**Verilen Metin**
»»

Haciz İhtarnamesinin Geç Teslimi Nedeniyle Uğranılan Zararın Tazmini
Yargıtay Hukuk Genel Kurulu
Esas No: 2017/4-1739 Karar No: 2019/349 Karar tarihi: 26.03.2019
Özet: Davalı PTT Genel Müdürlüğü’nün tabi olduğu mevzuat ve açıklanan hukuki statüsü gereği, üçüncü kişilerle aralarında çıkacak uyuşmazlıkların idari yargının değil, açıkça adli yargının görev alanında kaldığında kuşku bulunmamaktadır. Hâl böyle olunca, yerel mahkemenin kendisini görevli kabul ederek, davanın esasını incelemiş olmasında usul ve yasaya aykırı bir yön bulunmayıp, direnme kararı bu yönden yerindedir. Ne var ki davacı vekilinin ve davalı PTT Genel Müdürlüğü vekilinin diğer temyiz itirazları Özel Dairece incelenmemiş olduğundan, esasa ilişkin temyiz itirazlarının incelenmesi için dosyanın Özel Daireye gönderilmesi gerekir.
(2577 S. K. m. 2, 15) (233 S. KHK m. 2) (YHGK 22.03.2006 T. 2006/4-12 E. 2006/95 K.) (YHGK 07.07.2010 T. 2010/9-328 E. 2010/370 K.)
Taraflar arasındaki maddi tazminat davasından dolayı yapılan yargılama sonunda, … Asliye Hukuk Mahkemesince davanın kısmen kabulüne dair verilen 19.04.2012 tarihli ve … sayılı kararın davacı vekili ve davalı PTT Genel Müdürlüğü vekili tarafından temyiz edilmesi üzerine, Yargıtay 4. Hukuk Dairesinin 21.02.2014 tarihli ve 2014/2149 E., 2014/2872 K. sayılı kararı ile;
“…Dava, haksız eylem nedeni ile uğranılan zararın ödetilmesi istemine ilişkindir. Mahkemece istemin bir bölümü kabul edilmiş; karar, taraflarca temyiz olunmuştur.

««

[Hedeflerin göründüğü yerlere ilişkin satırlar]
»»

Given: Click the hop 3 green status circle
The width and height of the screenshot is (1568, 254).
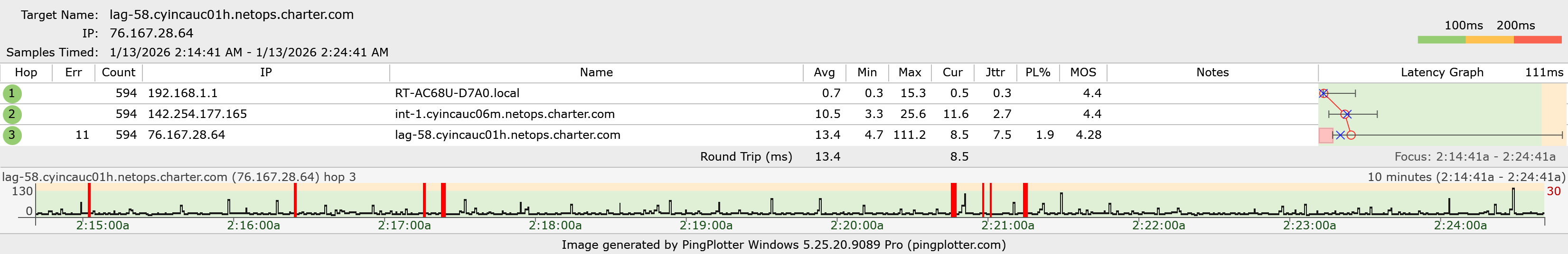Looking at the screenshot, I should pyautogui.click(x=11, y=135).
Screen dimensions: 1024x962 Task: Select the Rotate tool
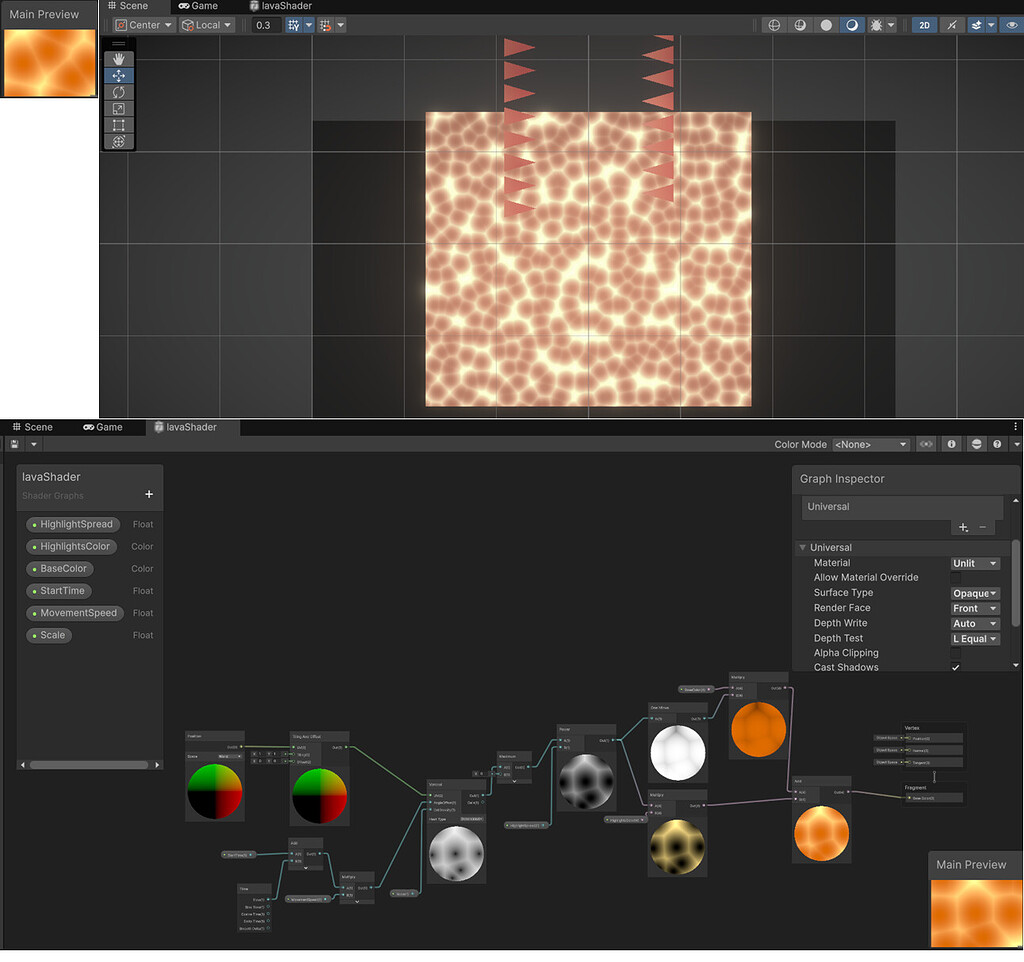click(118, 92)
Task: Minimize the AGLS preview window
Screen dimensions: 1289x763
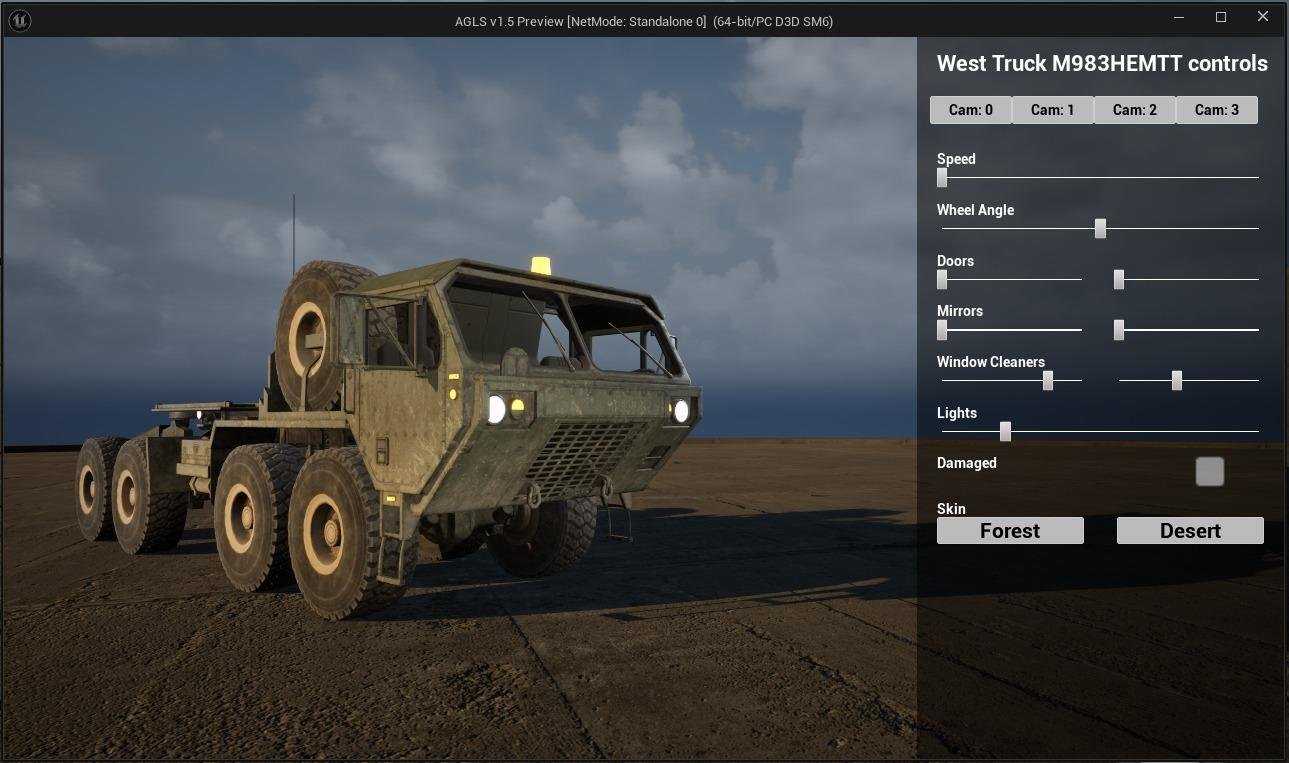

««

Haciz ihtarnamesinin geç tesliminden doğan zarara ilişkin karar metnini son cümlesinden sonra devam ettiriniz.

Davacı, dava dışı borçlusu aleyhinde başlattığı icra takibinde yine dava dışı sigorta şirketine 2004 sayılı İcra ve İflas Kanunu‘nun 89/1 maddesi uyarınca haciz ihbarnamesi gönderilmesini istediğini, ihbarnamenin davalı PTT’nin “Alo 169” post hizmeti kanalıyla ulaştırılmasının istendiğini, bu hizmette tebliğ evrakının aynı il içinde 4 saatte, farklı il içinde ise ertesi gün tebliği gerekli iken evrakın 6 gün sonra tebliğ edildiğini, bu arada sigorta şirketinin borçlusuna ödeme yaptığını, kendisinin icra takibinin aciz vesikasına bağlandığını alacağını davalının kusurlu hizmeti nedeni ile tahsil edememesinden dolayı uğradığı zararın ödetilmesi isteminde bulunmuştur.
Davalı, usul ve esas yönlerden davanın reddi gerektiğini savunmuştur.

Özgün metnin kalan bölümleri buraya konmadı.